### AIM OF THE EXERCISE:
Of the material below, only the lines from the line containing "Given: Share Sasha Sneg's tweet" down to the line containing "Screen dimensions: 601x692" belong in the answer, written out exactly.

### RECORDS FOR THE EXERCISE:
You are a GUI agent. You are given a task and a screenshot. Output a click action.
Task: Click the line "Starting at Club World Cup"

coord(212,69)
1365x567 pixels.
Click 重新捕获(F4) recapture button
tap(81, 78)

* * *

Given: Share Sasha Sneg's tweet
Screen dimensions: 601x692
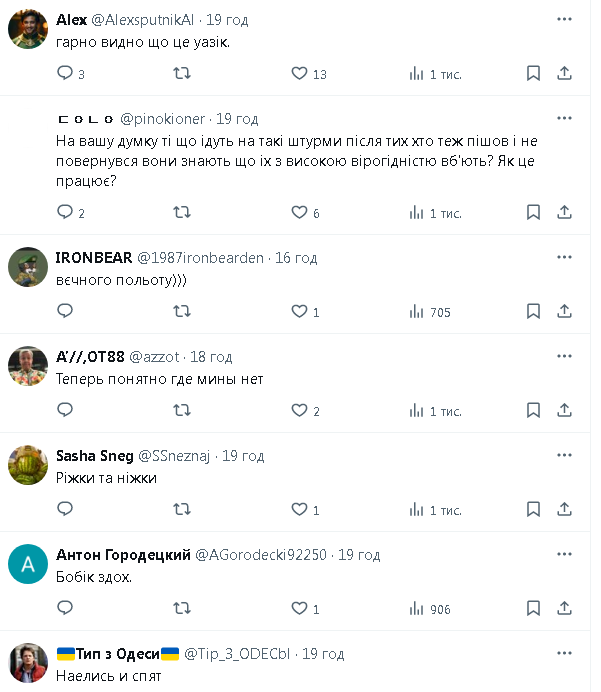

...

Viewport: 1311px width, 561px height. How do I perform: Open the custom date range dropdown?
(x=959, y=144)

### RESPONSE AREA:
Given: Share Sasha Sneg's tweet
Screen dimensions: 601x692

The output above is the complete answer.